**Work to complete**
Exact copies are required of the lines from the line containing "Where should I" through the final line of the listing, both included, and of no other lines.

^^^^^^^^

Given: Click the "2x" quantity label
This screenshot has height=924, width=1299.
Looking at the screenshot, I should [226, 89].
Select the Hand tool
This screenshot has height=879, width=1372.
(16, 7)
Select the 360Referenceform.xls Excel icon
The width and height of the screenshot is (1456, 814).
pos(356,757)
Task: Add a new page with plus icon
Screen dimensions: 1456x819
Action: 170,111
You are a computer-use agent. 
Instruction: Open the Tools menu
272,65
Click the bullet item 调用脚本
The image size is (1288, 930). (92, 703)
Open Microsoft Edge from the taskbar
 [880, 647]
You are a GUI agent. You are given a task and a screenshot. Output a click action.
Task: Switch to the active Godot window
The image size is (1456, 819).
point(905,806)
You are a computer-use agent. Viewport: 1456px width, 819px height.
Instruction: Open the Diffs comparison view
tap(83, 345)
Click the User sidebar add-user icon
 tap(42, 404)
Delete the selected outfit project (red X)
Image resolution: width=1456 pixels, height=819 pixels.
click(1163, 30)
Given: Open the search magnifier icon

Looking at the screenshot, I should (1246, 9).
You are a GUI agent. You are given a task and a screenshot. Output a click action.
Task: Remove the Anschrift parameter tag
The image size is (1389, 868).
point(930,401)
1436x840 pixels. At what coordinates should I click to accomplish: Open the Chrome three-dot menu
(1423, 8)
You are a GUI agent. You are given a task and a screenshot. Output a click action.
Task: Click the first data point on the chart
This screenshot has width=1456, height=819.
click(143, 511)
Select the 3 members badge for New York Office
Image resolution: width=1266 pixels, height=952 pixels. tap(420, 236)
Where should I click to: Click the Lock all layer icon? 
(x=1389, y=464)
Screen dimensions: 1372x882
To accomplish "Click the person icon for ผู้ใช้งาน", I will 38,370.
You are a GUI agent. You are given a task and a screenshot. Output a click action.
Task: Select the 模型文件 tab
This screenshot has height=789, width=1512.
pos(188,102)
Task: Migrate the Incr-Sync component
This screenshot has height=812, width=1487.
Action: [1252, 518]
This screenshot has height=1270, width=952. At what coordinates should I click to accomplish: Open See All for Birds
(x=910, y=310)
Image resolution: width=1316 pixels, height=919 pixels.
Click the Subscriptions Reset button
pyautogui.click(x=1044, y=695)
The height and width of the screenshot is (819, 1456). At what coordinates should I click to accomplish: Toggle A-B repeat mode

^^^^^^^^

**Response area**
Where should I click to: Click the Lock all layer icon? 
(x=1389, y=464)
Screen dimensions: 1372x882
To accomplish "Click the person icon for ผู้ใช้งาน", I will 38,370.
You are a GUI agent. You are given a task and a screenshot. Output a click action.
Task: Select the 模型文件 tab
This screenshot has height=789, width=1512.
pos(188,102)
Task: Migrate the Incr-Sync component
This screenshot has height=812, width=1487.
Action: [1252, 518]
This screenshot has height=1270, width=952. At what coordinates should I click to accomplish: Open See All for Birds
(x=910, y=310)
Image resolution: width=1316 pixels, height=919 pixels.
Click the Subscriptions Reset button
pyautogui.click(x=1044, y=695)
The height and width of the screenshot is (819, 1456). At what coordinates should I click to accomplish: Toggle A-B repeat mode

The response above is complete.